Roundabouts and parallel parking are stumping supervisors behind the wheel.
Parents are teaching their children bad driving habits.
Peter Dazeley
Parents are teaching their children bad driving habits.

The numbers are in. Australian parents are driving their children to adopt bad habits such as speeding and using a mobile phone when on the road, according to a new survey.

Of almost 900 NRMA Free2Go customers aged between 16 and 19 surveyed, just under a third said they had been taught incorrect skills by their parent or supervising driver, which needed to be corrected by a professional instructor when learning.

While most of these incorrect skills were associated with roundabout use, parallel parking or blind spot head checks, the survey also found that 37 percent of learning drivers had witnessed a parent or supervising driver speeding, and another 20 percent had seen them fail to indicate when turning or using a mobile phone when on the road.

NRMA Safer Driving Instructor Mark Toole told the Huffington Post Australia that many of the bad habits passed down from parents to their children come from years of not needing to understand the technicalities of getting behind the wheel.

"A lot of experienced drivers forget about things like blind spot head checks after a while. It's been a long time since they've done any driver training themselves as they did their licenses 20 to 40 years ago," he said.

"They've never really had to think about the skills they learned 40 years ago and now they have to teach their children. Things like parallel parking can be difficult to teach their kids."

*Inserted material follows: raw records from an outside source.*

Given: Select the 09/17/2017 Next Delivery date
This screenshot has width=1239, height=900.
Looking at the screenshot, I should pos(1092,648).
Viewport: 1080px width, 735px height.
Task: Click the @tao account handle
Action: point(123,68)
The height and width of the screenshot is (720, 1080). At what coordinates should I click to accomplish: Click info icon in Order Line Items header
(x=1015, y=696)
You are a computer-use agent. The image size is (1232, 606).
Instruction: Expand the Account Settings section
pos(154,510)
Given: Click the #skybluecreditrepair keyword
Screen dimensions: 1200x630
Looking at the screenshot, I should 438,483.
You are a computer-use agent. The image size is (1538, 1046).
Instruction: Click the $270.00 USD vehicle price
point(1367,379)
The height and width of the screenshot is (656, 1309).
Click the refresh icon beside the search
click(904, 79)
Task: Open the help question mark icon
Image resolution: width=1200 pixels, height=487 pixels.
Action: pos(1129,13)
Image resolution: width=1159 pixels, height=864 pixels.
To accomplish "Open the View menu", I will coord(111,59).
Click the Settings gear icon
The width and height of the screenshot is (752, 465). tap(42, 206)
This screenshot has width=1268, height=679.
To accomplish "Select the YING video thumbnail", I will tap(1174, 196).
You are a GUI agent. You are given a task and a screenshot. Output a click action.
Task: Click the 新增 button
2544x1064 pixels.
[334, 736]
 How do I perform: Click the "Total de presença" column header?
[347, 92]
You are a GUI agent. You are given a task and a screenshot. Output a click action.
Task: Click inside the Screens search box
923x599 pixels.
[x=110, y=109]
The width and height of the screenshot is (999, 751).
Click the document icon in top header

According to the survey, half of the respondents also said professional instructors taught them road rules that their parents or supervising drivers were not aware of when attempting to teach them to drive.

The results were released to coincide with a new series of online NRMA driver safety and learning videos that pushes the importance of experienced drivers updating their knowledge of the road rules and technicalities of driving a car.

"It's invaluable for parents to brush up their skills to become aware of rules they might not have known about. The first step is to get some professional tuition," Toole said.

"It's really crucial that parents get it right, it's the environment they have to drive in everyday. It highlights the need to endeavour to do it right from the start."